A warm bath before heading to bed is essential to some people.
It is highly recommended that you reserve your bed for sleep and intimacy only. This strengthens the association between your bed and sleep. Reading, watching television, playing games, etc…while in bed will make it more difficult to wind down.
Try to sleep on a comfortable mattress and pillows.
Keep the ambient room temperature between 60 and 67 degrees F. A quiet darkened cool room will assist you to remain in a state of undisturbed deep sleep for longer stretches of time.
You will sleep better if you are able to clear your mind of work-related thoughts.
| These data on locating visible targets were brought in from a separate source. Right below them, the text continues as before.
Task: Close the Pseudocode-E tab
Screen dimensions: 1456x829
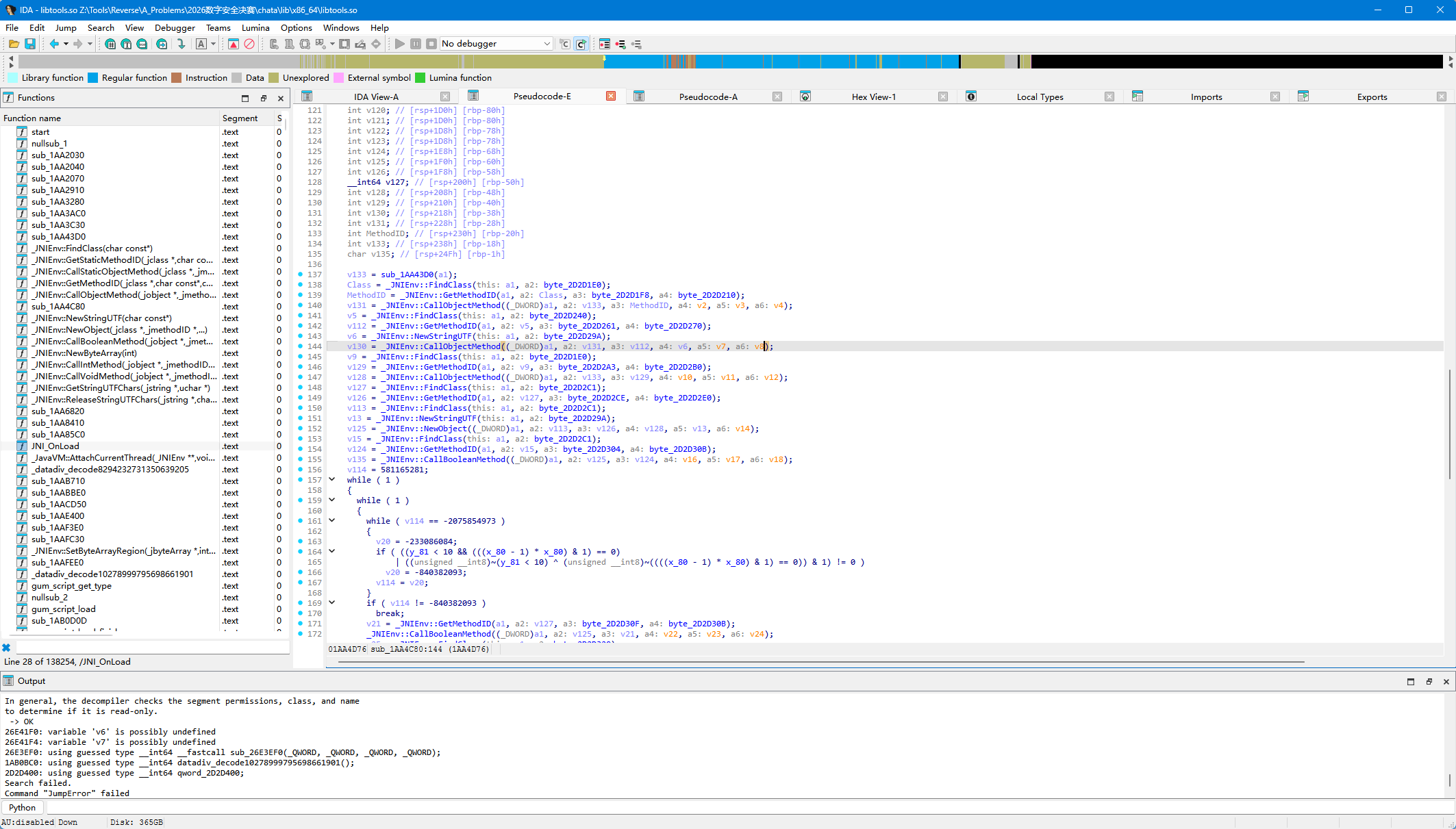Action: 611,97
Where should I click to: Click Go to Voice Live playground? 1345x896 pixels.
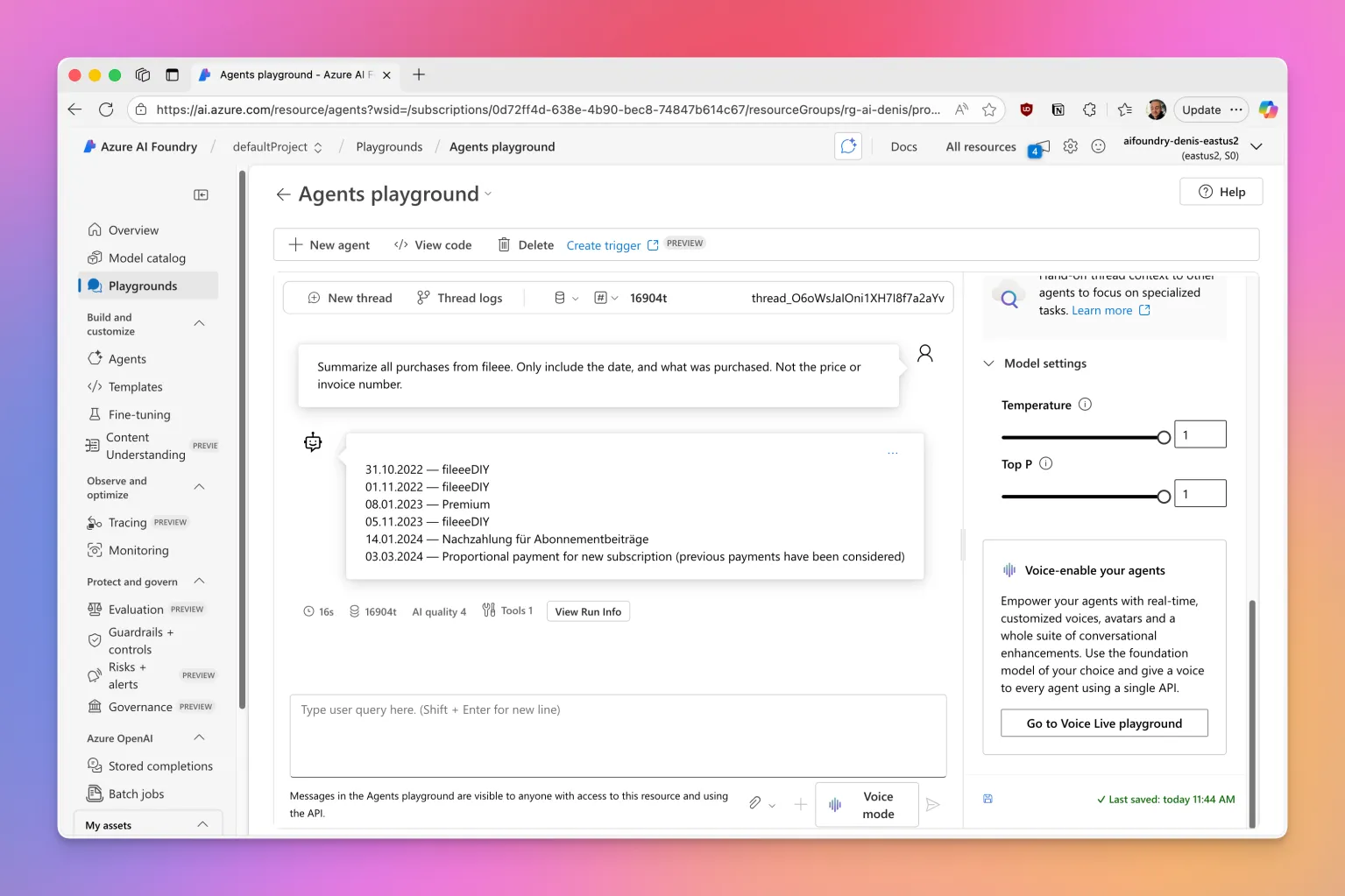click(1104, 723)
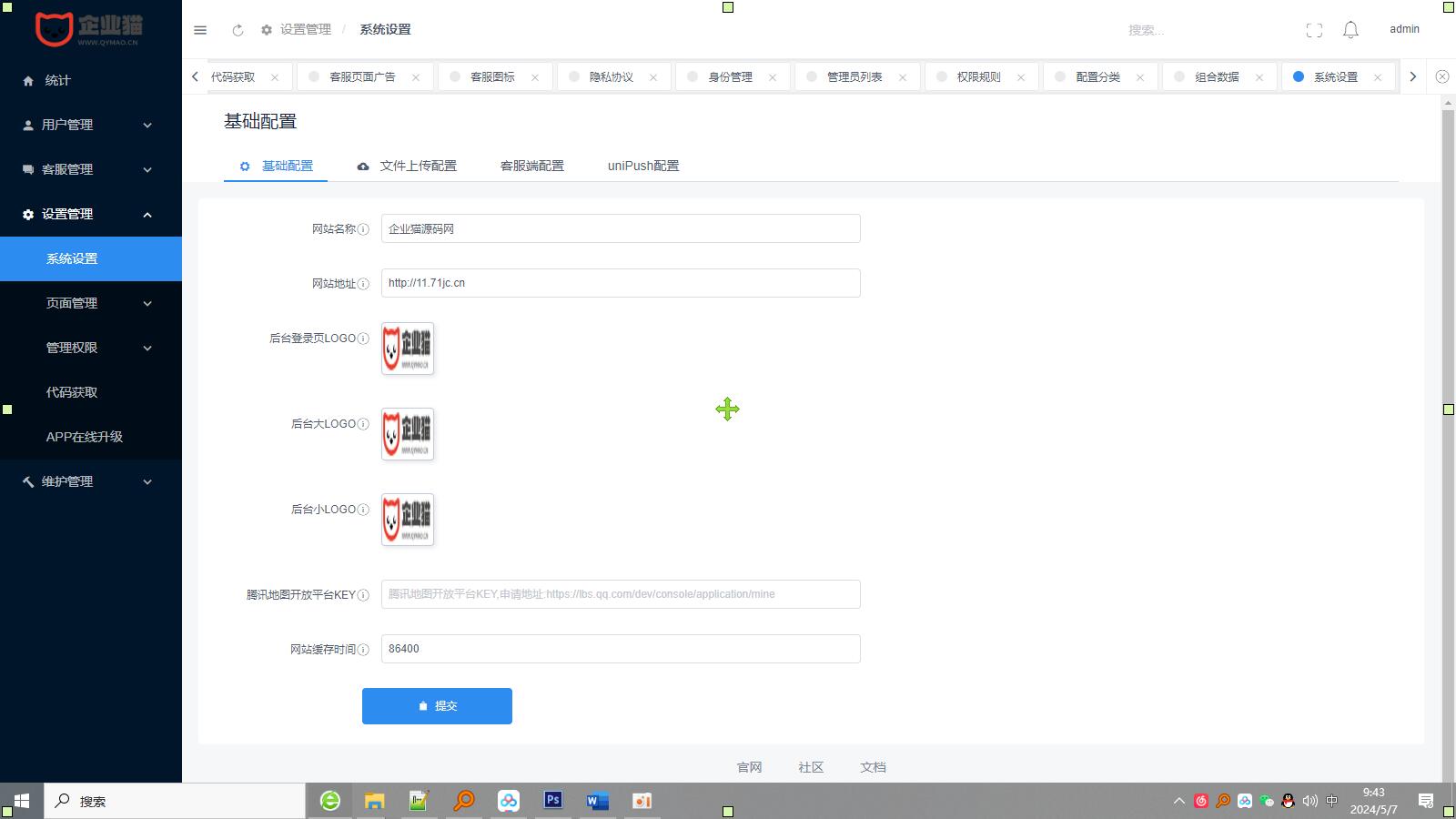
Task: Click the close all tabs circle icon
Action: [1442, 76]
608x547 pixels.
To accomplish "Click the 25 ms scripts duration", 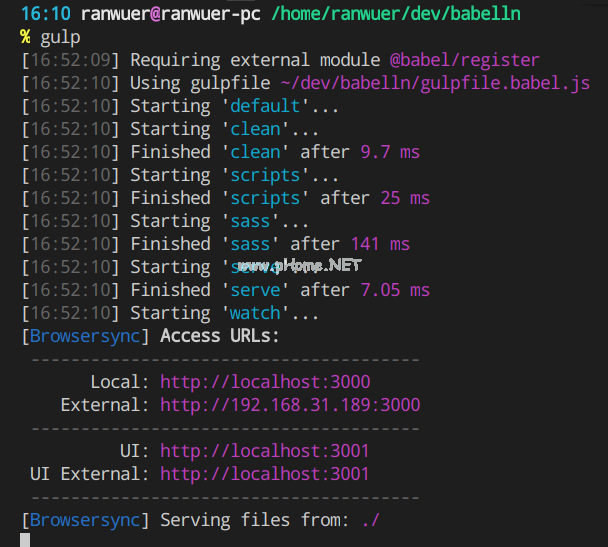I will coord(405,198).
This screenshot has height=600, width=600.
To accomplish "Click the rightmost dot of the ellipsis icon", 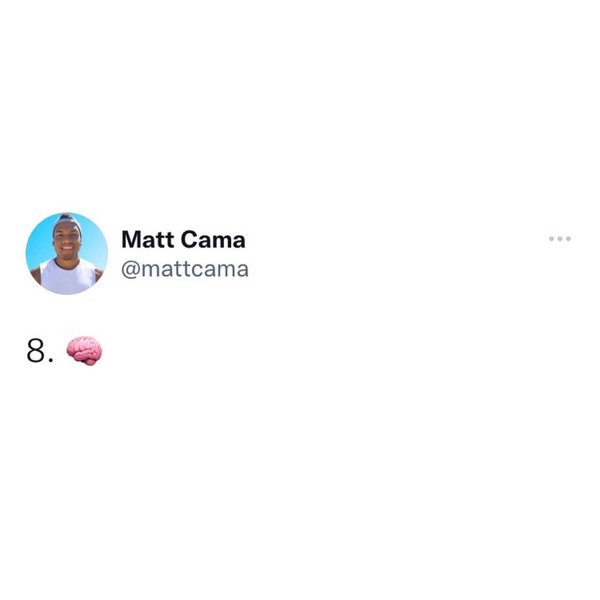I will 568,239.
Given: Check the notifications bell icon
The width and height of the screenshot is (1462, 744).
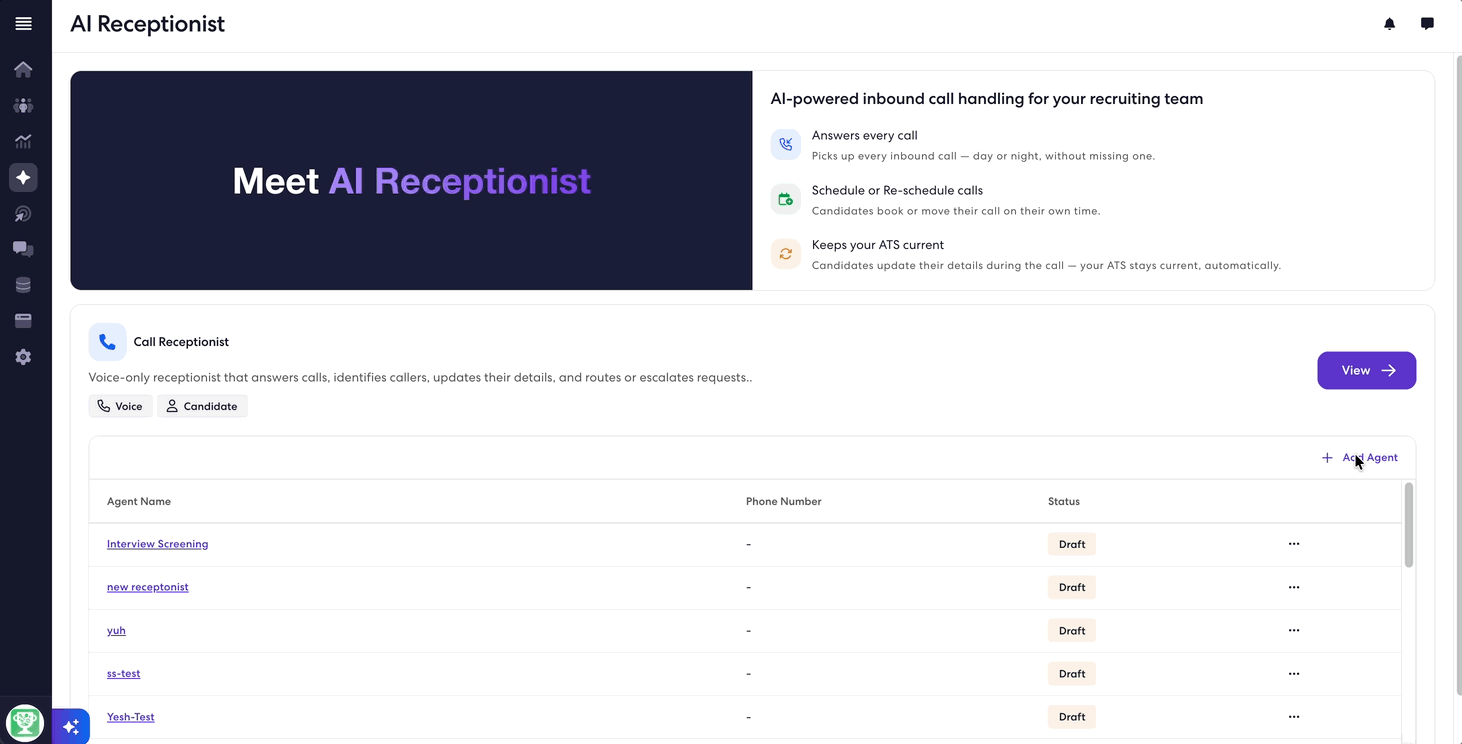Looking at the screenshot, I should pyautogui.click(x=1389, y=24).
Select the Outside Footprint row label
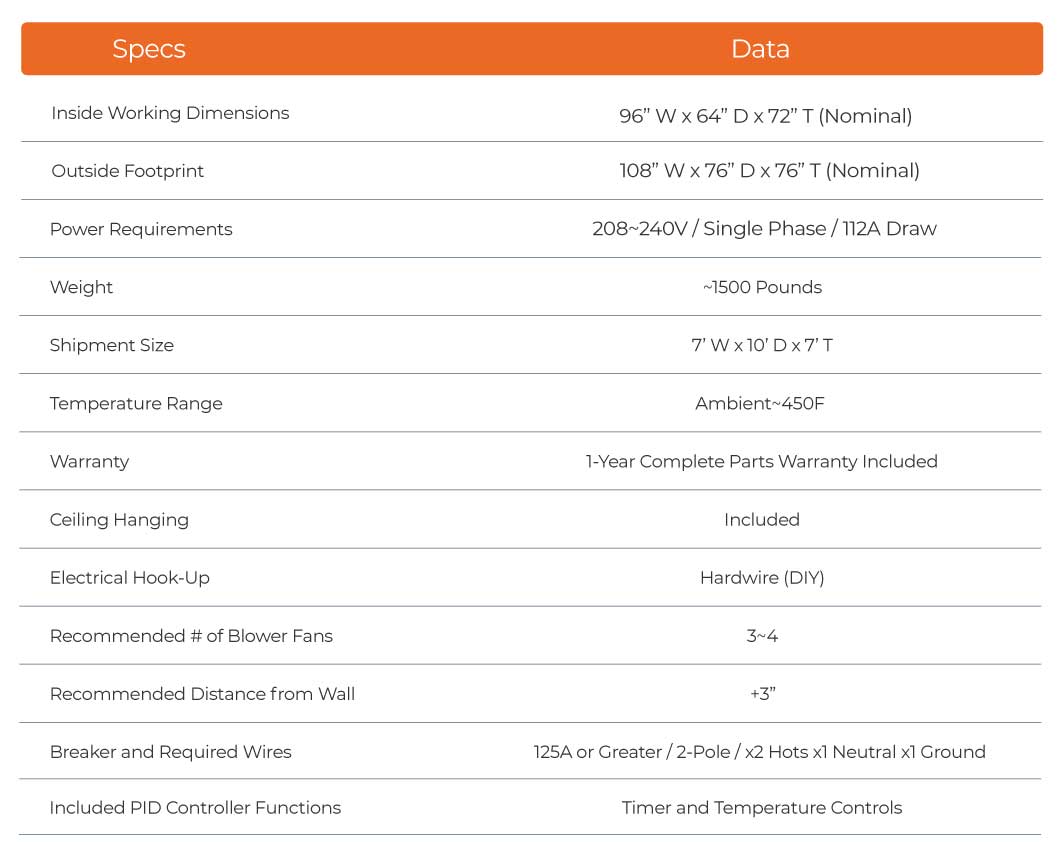 pyautogui.click(x=127, y=171)
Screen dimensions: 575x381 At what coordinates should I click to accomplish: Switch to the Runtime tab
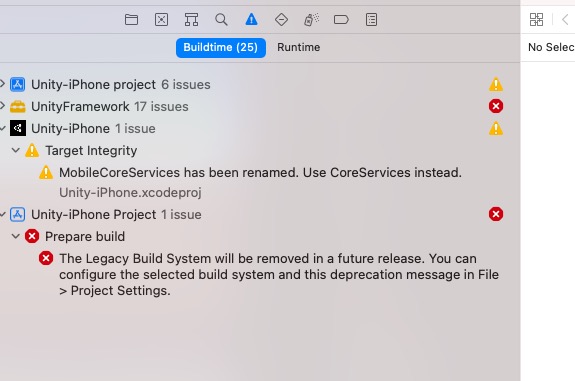click(299, 47)
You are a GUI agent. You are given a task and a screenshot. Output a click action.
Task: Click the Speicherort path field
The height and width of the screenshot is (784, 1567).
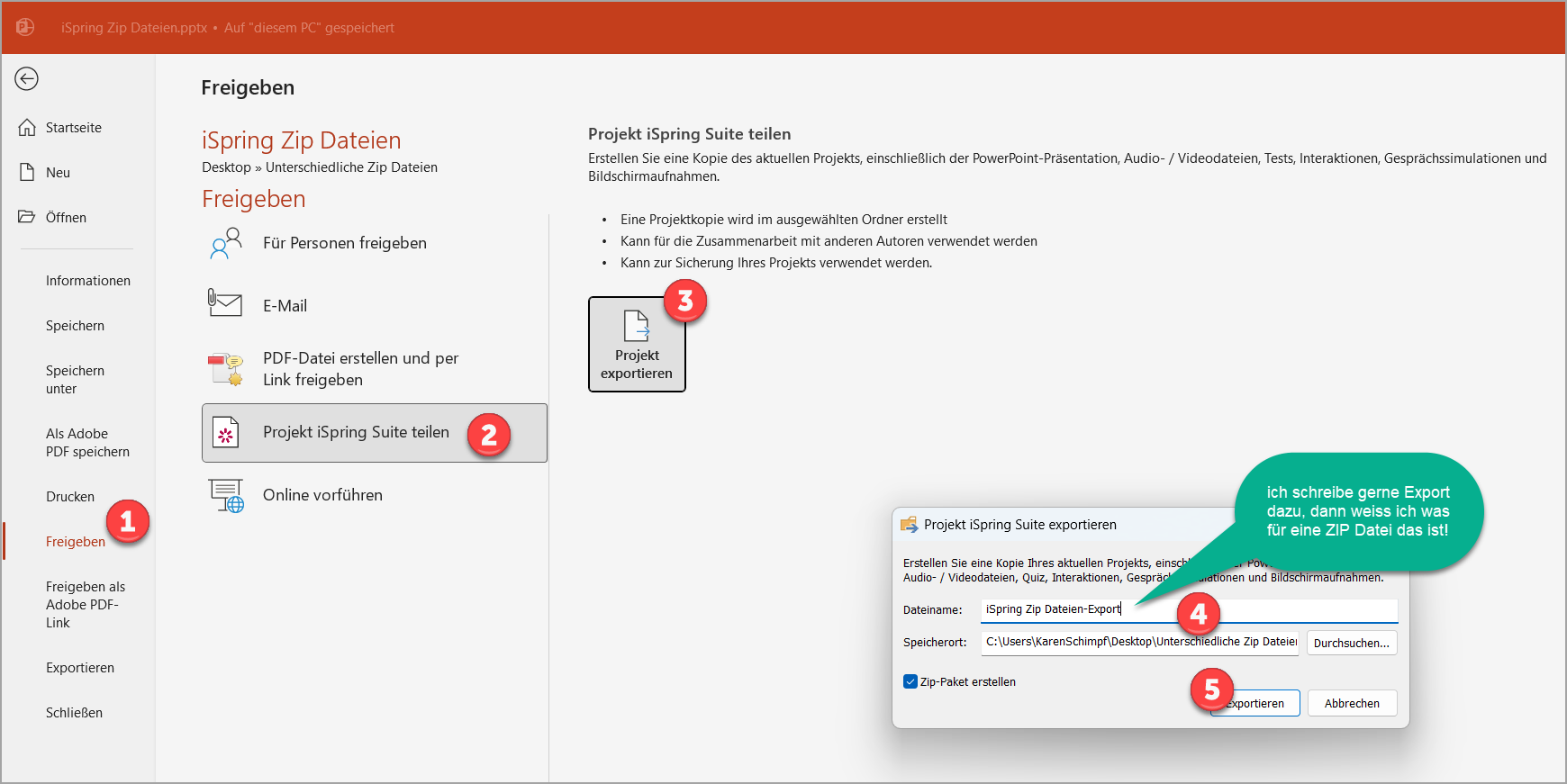pyautogui.click(x=1139, y=643)
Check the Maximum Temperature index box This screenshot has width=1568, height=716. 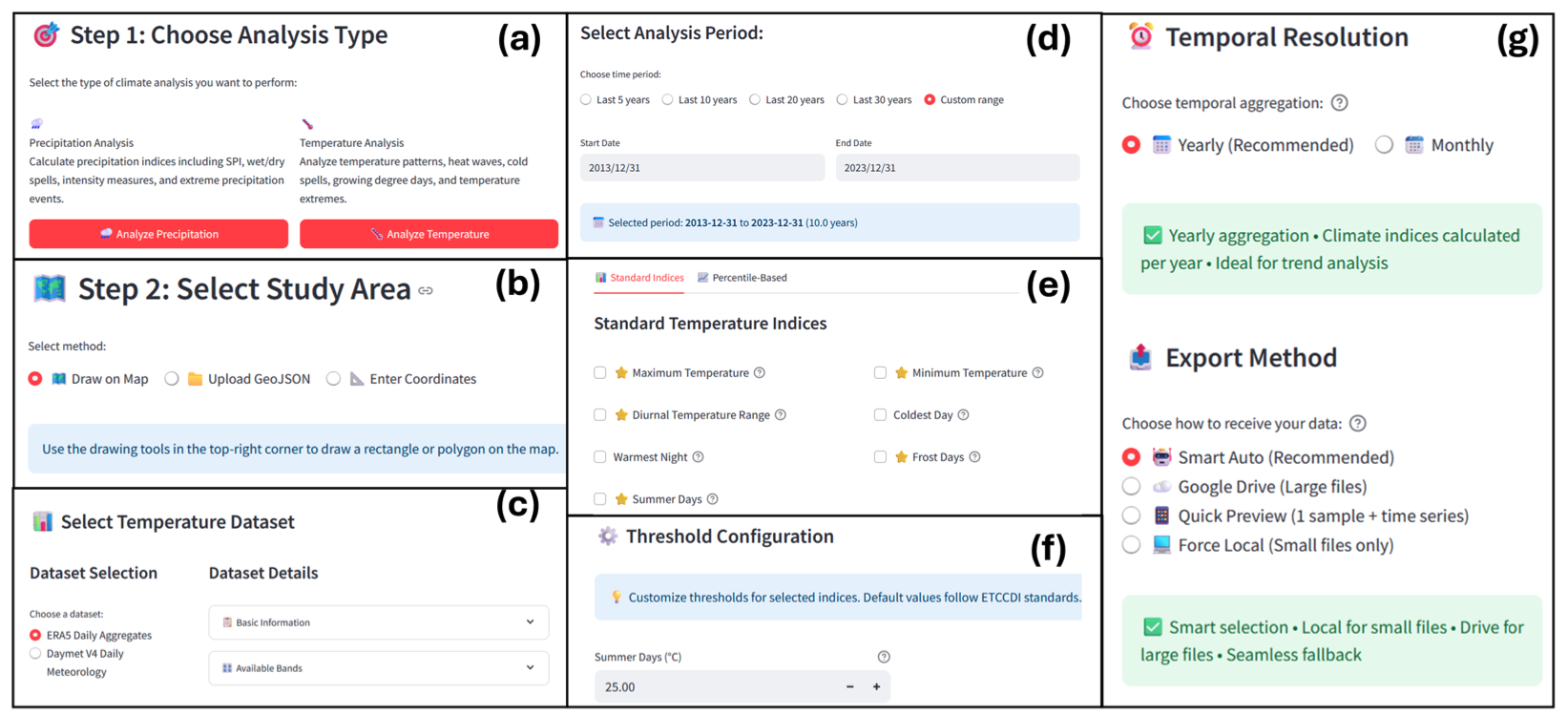600,373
It is suggested that you write yourself a list of the more prominent work-related issues that are keeping you from relaxing and put it on the nightstand to be dealt with in the morning. This is an example of how to separate your work life from your home life.
If you experience sleep disturbances after doing your best to take to heart these suggestions I would venture to say that a trip to your family physician is in order. Your doctor has many diagnostic tools and treatment modalities at the ready. Your physician knows what pre-existing conditions you might have and will be able to counsel you regarding these and, also, any medications or supplements you might take. Sometimes a mild non-narcotic sleeping medication, taken for a short time, is all you need to re-establish your sleep regimen.
Melatonin is a naturally occurring hormone that is said to regulate wakefulness. It is available by prescription and over the counter. There are many that swear by this and others that doubt its efficacy. (It is recommended that you consult with your doctor before taking any medication or supplement.)
Studies over the years have shown that following a set sleep schedule 7 days a week/365 days a year contributes dramatically to living your best life.
A life where you are rested, alert, focused, creative and ready for whatever may come!